The Texas Cancer Coalition, formerly the Cancer Prevention Research Institute of Texas Foundation, was established through legislation to support the CPRIT, a state agency funded by voter-approved bonds.
The non-profit foundation accepted tax-deductible contributions to increase the salaries of CPRIT’s top executives and fund conferences. Among the donors were individuals, bio-tech, pharmaceutical and banking companies.
The Travis County District Attorney’s office in Austin is investigating grants from CPRIT to political contributors to Texas Gov. Rick Perry and Lt. Gov. David Dewhurst, who championed the creation of the $3 billion state bond program through a constitutional amendment.
One $11 million grant to a company backed by a Perry contributor did not have to go through the approval process required of others. About $56 million of questionable grants are under investigation, according to various reports.
Abbott’s office is also investigating changes at the private foundation that may have taken place without any state approval. Even though the foundation is private, it was established by state law and may be subject to state oversight, according to investigators. Records indicate that the foundation has raised $3.6 million.
“Based on the preliminary information available to us at this time, we have serious legal concerns about the events that reportedly surrounded the formation of the TCC [Texas Cancer Coalition],” G. David Whitley, Texas assistant deputy attorney general, wrote in a letter to the foundation.
“The TCC’s proceeding with its own formation and asserting ownership over CPRIT Foundation funds, in the absence of state authorization, necessarily raises substantial questions about the substance of the transaction, business judgment and credibility,” Whitley added.
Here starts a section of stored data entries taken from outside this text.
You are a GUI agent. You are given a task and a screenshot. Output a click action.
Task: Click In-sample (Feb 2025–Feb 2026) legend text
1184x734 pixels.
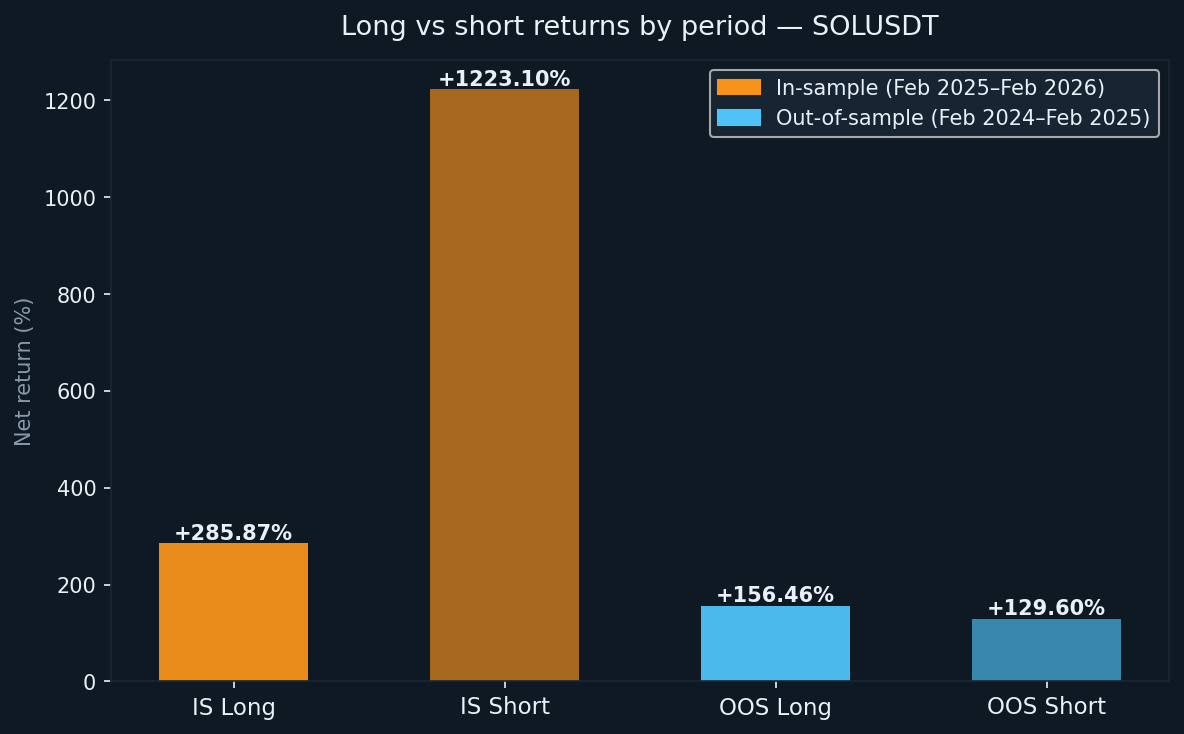940,88
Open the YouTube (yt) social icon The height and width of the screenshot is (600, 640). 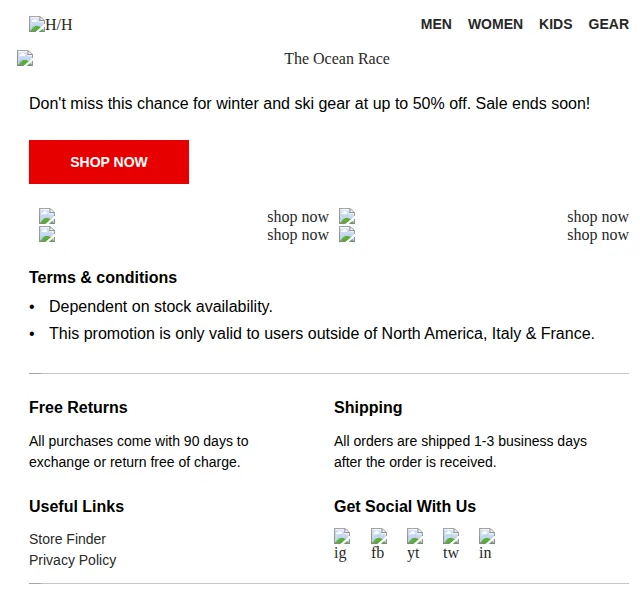(x=415, y=544)
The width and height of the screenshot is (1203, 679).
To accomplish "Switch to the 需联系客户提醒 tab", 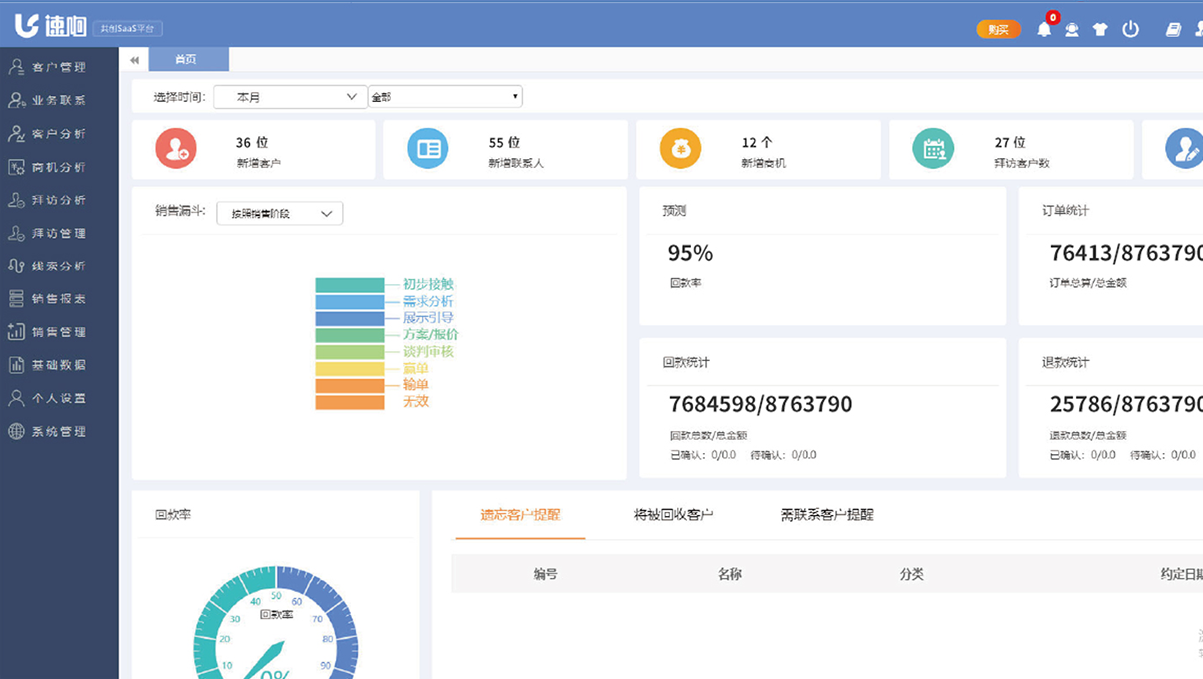I will [x=827, y=515].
Craig Enoch, the foundation’s lawyer, told the Austin American-Statesman that the foundation had discussed for two months its plans to separate itself from the troubled cancer agency and pursue a broader cancer-fighting mission with legislative leaders, agency officials and even a member of the attorney general’s staff.
The Internal Revenue Service mistakenly granted the foundation an exemption from filing disclosure documents called 990s that are submitted by most nonprofits, according to an IRS letter obtained by the Houston Chronicle. With the controversy growing over the web of relationships between donors, companies and lobbyists, the foundation decided to release the records anyway.